Sean Michael Hilliard v. State of Iowa
This text of Sean Michael Hilliard v. State of Iowa (Sean Michael Hilliard v. State of Iowa) is published on Counsel Stack Legal Research, covering Court of Appeals of Iowa primary law. Counsel Stack provides free access to over 12 million legal documents including statutes, case law, regulations, and constitutions.
Opinion
IN THE COURT OF APPEALS OF IOWA _______________
No. 24-2037 Filed February 11, 2026 _______________
Sean Michael Hilliard, Applicant–Appellant, v. State of Iowa, Defendant–Appellee. _______________
Appeal from the Iowa District Court for Dubuque County, The Honorable Thomas A. Bitter, Judge. _______________
AFFIRMED _______________
William Monroe, Burlington, attorney for appellant.
Brenna Bird, Attorney General, and Joseph D. Ferrentino, Assistant Attorney General, attorneys for appellee. _______________
Considered without oral argument by Chicchelly, P.J., Langholz, J., and Vogel, S.J. Opinion by Vogel, S.J.
1 VOGEL, Senior Judge.
In 2017, Sean Michael Hilliard was convicted of second-degree sexual abuse after abusing an eight-year-old boy. State v. Hilliard, No. 17-1336, 2018 WL 4923000, at *1–2 (Iowa Ct. App. Oct. 10, 2018). We affirmed his conviction on direct appeal, preserving his ineffective-assistance claims for postconviction relief (PCR) proceedings. Id. at *1. Shortly thereafter, Hilliard timely applied for PCR, alleging his trial counsel improperly allowed in prejudicial information about his criminal history and failed to object to vouching and hearsay testimony. Hilliard v. State, No. 21-1865, 2023 WL 4531604, at *2 (Iowa Ct. App. July 13, 2023). After a trial, the PCR court denied relief and we affirmed. Id. at *2–3.

_Problem 1:_
Decide whether each statement agrees with the court opinion above, answering yes or no and quoting the words of the opinion that settle it.
(a) The appeal came from the Iowa District Court for Dubuque County.
(b) The case was decided after oral argument.
(c) Hilliard was convicted of first-degree sexual abuse.
_Problem 2:_ From the court opinion above, extract the passage from "In 2017, Sean" up to and including "Id. at *2–3.".
_Problem 3:_ Write what comes next in the court opinion on Hilliard's appeal, beginning after its final sentence.

_Element lookup records:_
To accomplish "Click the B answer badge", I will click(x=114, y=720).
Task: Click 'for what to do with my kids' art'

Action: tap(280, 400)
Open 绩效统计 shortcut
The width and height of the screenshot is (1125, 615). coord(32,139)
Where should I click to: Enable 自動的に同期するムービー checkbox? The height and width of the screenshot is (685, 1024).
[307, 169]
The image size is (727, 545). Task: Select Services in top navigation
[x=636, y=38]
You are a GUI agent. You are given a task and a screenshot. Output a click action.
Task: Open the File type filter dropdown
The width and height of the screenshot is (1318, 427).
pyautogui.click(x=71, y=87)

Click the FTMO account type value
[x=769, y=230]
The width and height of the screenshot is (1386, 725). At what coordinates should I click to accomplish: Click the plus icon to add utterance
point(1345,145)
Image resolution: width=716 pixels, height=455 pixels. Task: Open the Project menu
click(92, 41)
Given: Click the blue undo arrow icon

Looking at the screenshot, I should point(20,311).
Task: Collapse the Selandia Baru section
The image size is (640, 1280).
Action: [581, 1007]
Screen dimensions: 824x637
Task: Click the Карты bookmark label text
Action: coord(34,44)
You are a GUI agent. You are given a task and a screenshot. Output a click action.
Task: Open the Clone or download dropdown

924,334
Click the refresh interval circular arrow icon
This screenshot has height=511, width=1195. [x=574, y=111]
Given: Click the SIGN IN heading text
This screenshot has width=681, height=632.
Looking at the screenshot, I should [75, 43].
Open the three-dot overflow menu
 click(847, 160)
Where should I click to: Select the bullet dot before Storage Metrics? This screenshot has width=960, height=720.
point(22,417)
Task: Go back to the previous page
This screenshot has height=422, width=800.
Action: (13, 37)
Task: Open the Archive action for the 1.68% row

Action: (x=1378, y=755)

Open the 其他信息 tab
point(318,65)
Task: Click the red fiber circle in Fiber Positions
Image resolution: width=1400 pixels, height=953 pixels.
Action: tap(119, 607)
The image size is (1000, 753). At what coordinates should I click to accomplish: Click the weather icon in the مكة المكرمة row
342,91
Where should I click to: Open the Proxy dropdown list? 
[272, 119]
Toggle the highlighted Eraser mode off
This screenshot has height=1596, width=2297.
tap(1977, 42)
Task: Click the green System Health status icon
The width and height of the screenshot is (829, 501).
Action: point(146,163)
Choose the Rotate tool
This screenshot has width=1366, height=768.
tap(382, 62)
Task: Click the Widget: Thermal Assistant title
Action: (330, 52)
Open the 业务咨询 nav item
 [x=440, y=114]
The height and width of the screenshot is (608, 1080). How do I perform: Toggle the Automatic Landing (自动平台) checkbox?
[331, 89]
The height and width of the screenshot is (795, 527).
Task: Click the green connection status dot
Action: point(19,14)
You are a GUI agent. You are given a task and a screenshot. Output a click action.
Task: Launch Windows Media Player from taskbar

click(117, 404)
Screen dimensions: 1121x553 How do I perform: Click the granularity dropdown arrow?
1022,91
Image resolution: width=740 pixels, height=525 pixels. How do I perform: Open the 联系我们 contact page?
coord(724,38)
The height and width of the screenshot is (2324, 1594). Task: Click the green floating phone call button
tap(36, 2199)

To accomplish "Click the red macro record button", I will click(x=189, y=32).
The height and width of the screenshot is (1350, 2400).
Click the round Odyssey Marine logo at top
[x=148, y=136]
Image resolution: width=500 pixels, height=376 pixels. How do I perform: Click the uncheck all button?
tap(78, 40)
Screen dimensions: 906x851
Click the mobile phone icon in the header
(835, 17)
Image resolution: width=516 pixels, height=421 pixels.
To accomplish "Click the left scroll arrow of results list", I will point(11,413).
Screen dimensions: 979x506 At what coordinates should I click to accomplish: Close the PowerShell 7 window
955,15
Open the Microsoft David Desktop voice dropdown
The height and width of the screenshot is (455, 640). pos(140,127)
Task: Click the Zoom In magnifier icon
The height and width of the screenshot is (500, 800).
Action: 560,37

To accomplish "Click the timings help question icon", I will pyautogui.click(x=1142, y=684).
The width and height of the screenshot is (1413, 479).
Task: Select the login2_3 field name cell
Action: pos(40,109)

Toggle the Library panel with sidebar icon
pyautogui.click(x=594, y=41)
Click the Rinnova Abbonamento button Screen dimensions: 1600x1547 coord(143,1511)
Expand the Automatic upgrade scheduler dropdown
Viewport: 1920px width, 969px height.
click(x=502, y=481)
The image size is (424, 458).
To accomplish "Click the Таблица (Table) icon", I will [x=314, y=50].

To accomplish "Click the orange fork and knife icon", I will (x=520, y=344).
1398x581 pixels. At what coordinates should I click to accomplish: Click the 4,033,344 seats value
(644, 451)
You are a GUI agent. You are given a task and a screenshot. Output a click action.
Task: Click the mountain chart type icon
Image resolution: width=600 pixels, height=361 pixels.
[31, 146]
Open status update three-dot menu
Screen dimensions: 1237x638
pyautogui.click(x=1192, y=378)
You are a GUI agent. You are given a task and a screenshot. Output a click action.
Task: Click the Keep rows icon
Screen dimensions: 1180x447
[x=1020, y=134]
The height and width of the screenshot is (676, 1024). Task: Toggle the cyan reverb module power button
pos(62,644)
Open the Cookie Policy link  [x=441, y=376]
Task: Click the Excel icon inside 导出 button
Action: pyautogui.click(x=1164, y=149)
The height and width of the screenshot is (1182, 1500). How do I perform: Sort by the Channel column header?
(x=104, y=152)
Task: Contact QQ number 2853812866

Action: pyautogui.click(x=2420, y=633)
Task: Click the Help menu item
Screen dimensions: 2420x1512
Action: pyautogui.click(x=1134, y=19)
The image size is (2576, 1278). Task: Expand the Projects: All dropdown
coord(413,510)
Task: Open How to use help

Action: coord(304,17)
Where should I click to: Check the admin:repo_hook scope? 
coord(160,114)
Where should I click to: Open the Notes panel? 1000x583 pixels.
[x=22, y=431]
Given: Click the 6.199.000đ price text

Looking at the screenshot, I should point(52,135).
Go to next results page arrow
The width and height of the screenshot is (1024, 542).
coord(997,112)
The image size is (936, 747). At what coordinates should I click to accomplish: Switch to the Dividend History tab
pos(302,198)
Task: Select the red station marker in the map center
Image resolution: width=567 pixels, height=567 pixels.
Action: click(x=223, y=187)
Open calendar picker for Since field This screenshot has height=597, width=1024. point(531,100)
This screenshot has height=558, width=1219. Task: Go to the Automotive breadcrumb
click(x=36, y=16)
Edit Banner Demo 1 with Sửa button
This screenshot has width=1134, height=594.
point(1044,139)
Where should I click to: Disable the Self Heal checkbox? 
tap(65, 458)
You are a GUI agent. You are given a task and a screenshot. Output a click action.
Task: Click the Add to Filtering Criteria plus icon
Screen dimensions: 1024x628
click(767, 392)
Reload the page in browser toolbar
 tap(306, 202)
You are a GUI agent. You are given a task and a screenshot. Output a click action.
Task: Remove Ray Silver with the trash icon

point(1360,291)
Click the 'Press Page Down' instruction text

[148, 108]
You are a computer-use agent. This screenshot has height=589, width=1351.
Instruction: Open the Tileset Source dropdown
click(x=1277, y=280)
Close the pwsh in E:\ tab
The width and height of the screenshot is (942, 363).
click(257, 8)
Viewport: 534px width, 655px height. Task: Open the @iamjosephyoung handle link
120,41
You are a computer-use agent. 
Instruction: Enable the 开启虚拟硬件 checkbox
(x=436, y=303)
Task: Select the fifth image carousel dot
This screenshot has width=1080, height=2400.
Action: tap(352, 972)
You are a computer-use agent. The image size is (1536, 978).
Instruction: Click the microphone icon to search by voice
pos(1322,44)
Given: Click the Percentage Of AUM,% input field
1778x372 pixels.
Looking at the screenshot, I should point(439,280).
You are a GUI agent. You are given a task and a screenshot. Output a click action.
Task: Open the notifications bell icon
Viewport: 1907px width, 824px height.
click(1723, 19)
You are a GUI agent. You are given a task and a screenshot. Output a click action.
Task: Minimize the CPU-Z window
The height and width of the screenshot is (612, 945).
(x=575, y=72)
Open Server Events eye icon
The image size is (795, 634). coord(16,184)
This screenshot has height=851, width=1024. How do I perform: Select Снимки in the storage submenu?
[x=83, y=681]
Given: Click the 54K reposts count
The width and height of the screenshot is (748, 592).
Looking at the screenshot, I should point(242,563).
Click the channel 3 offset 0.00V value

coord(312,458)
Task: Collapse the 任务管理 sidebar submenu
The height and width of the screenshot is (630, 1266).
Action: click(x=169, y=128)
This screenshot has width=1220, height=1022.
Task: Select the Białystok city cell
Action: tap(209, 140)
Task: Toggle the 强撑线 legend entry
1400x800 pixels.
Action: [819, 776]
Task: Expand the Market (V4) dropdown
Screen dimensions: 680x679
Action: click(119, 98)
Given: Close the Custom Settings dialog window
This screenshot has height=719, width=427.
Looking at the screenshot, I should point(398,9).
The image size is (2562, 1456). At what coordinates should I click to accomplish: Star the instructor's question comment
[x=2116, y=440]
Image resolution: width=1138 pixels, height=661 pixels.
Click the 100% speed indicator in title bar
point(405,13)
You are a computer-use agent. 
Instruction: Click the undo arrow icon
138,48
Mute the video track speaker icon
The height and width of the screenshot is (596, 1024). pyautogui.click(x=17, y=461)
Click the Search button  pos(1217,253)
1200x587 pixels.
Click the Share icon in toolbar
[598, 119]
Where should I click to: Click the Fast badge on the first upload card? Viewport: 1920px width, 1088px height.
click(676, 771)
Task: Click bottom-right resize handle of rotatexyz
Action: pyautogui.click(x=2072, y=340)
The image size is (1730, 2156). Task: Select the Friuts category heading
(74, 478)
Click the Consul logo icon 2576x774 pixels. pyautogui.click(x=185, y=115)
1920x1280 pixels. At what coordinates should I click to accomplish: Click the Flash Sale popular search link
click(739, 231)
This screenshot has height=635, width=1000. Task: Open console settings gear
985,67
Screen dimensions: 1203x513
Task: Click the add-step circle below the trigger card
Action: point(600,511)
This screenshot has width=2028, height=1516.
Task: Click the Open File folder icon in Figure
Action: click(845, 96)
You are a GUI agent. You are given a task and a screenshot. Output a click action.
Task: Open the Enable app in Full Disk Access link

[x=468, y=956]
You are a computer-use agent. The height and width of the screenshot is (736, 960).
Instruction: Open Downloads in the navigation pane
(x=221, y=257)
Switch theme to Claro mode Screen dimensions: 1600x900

_Task result 1:_
(a) Yes: "Appeal from the Iowa District Court for Dubuque County"
(b) No: "Considered without oral argument"
(c) No: "convicted of second-degree sexual abuse"

_Task result 2:_
In 2017, Sean Michael Hilliard was convicted of second-degree sexual abuse after abusing an eight-year-old boy. State v. Hilliard, No. 17-1336, 2018 WL 4923000, at *1–2 (Iowa Ct. App. Oct. 10, 2018). We affirmed his conviction on direct appeal, preserving his ineffective-assistance claims for postconviction relief (PCR) proceedings. Id. at *1. Shortly thereafter, Hilliard timely applied for PCR, alleging his trial counsel improperly allowed in prejudicial information about his criminal history and failed to object to vouching and hearsay testimony. Hilliard v. State, No. 21-1865, 2023 WL 4531604, at *2 (Iowa Ct. App. July 13, 2023). After a trial, the PCR court denied relief and we affirmed. Id. at *2–3.

_Task result 3:_
Eight months later, and over five years after procedendo issued on his conviction, Hilliard applied for PCR again. This time, he raised three new challenges to his underlying sexual-abuse conviction and also alleged his first PCR counsel was ineffective for failing to subpoena his criminal trial counsel. The State moved to dismiss, arguing that all of Hilliard’s PCR claims are time-barred under Iowa Code section 822.3 (2024). Hilliard resisted, urging that applying section 822.3 to block his ineffective-assistance-of-PCR- counsel claim violated his due-process and equal-protection rights under our state and federal constitutions. The PCR court dismissed his application as time-barred, holding that “[t]he wording of § 822.3 does not unfairly or unequally treat certain people or certain classes of people. The language is unequivocal, and it treats all claimants the same.”
Hilliard now appeals the dismissal of his ineffective-assistance-of- PCR-counsel claim. We review his statutory arguments for legal error and any constitutional questions de novo. Sothman v. State, 967 N.W.2d 512, 522 (Iowa 2021).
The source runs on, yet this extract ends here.